━━━━━ MATERIAL FOR THIS EXERCISE

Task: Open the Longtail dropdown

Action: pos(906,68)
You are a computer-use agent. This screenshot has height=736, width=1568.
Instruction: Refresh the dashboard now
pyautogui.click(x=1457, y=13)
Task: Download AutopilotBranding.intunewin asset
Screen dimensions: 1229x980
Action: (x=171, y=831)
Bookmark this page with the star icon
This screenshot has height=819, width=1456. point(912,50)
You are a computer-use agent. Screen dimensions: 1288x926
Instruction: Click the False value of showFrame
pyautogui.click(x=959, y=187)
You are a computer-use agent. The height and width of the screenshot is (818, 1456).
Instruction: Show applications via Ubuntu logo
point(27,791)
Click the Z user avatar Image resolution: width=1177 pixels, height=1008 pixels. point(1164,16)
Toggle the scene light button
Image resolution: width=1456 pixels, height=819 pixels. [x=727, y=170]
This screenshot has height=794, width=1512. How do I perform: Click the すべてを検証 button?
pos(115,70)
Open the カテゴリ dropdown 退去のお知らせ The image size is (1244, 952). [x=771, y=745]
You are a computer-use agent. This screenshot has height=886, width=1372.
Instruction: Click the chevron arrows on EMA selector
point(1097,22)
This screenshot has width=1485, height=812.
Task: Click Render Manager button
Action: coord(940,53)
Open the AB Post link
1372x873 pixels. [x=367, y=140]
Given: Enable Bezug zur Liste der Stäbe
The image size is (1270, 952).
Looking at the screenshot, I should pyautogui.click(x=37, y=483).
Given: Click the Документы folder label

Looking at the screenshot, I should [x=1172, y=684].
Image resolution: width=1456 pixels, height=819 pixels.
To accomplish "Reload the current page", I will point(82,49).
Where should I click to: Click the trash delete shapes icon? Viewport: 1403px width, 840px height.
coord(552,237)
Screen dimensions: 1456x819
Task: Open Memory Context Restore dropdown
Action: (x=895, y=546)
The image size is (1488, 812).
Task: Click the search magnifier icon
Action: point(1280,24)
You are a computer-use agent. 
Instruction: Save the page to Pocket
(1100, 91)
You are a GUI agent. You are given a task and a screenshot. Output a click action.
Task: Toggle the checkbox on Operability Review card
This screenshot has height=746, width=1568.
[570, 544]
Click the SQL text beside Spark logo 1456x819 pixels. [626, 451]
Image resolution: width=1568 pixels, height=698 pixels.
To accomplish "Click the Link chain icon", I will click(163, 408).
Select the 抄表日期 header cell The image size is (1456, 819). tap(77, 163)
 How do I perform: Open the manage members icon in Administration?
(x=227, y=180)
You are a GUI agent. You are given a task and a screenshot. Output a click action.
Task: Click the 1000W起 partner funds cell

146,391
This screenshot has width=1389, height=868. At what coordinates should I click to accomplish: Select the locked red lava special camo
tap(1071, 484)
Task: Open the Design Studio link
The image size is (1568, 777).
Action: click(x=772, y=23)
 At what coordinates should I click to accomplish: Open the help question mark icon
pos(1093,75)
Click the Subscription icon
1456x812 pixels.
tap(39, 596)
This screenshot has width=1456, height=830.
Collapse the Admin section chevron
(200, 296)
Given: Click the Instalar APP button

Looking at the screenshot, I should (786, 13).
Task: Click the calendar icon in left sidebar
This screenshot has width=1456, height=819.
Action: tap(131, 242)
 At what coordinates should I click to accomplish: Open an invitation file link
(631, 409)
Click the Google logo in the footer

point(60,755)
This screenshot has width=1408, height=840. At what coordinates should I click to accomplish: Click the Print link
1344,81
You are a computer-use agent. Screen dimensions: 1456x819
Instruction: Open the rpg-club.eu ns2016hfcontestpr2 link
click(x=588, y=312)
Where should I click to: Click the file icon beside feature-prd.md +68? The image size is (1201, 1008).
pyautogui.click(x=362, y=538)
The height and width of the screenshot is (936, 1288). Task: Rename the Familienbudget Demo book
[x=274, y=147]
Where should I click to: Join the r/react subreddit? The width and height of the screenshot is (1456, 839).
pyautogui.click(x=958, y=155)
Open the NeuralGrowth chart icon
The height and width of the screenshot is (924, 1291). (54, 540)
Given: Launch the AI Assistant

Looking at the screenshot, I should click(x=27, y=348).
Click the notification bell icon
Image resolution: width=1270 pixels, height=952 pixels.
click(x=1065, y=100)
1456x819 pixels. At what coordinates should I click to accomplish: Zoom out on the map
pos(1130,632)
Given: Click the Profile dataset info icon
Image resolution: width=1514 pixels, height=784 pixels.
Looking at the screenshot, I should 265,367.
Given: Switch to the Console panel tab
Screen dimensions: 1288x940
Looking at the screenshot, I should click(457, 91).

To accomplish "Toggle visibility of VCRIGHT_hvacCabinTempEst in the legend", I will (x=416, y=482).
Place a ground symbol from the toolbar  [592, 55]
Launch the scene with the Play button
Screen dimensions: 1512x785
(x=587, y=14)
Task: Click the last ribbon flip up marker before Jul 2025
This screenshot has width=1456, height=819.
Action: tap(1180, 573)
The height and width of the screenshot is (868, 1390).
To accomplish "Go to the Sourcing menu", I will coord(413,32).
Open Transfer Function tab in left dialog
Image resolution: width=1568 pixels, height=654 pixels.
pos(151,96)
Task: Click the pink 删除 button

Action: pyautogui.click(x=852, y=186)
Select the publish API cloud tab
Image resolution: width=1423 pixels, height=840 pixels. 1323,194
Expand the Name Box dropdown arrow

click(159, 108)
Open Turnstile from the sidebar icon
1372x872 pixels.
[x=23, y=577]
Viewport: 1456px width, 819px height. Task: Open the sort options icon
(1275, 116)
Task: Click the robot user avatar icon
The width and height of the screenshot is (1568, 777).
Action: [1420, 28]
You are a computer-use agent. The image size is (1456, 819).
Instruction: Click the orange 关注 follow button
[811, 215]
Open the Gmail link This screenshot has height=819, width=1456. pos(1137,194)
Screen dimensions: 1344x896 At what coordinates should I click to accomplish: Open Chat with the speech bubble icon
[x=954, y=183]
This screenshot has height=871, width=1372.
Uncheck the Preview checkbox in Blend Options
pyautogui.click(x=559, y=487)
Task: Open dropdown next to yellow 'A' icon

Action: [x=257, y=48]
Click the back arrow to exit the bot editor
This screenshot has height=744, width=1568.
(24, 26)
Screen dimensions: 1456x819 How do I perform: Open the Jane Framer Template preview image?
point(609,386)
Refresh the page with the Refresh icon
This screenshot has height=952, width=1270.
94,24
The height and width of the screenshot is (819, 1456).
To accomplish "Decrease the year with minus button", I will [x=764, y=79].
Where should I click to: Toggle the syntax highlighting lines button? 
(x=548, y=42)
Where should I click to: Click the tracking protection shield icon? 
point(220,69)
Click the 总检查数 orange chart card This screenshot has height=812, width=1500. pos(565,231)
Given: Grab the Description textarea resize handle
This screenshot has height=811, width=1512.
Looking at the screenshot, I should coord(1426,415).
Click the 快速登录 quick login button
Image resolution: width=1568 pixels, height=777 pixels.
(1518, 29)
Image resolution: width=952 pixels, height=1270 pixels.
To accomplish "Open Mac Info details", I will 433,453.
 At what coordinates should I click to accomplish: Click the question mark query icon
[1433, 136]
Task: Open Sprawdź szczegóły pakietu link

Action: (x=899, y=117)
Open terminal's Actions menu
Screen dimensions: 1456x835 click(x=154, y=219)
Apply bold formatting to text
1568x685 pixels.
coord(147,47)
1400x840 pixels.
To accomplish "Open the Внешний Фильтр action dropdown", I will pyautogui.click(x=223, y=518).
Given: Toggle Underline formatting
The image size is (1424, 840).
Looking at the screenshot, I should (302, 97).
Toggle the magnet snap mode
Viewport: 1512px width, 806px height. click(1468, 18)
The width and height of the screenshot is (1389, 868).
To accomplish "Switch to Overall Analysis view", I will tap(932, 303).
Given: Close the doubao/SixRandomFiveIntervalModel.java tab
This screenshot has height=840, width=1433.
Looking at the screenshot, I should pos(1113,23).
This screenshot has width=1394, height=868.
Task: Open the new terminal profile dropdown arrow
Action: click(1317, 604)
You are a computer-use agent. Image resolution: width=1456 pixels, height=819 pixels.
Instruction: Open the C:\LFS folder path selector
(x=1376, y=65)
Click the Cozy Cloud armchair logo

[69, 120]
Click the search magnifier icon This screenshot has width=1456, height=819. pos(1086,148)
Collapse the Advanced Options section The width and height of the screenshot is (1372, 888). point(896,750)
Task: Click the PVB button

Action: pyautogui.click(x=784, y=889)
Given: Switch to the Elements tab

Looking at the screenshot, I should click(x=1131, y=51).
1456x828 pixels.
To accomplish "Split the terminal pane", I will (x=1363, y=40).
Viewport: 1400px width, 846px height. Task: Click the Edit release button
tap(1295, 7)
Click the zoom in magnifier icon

━━━━━━━━━━

• _TASK DIRECTIONS_: Your answer should consist of the lines above that hold the word "formatting", copied exactly.

• _RESULT OF THIS EXERCISE_:
Apply bold formatting to text
Given: Toggle Underline formatting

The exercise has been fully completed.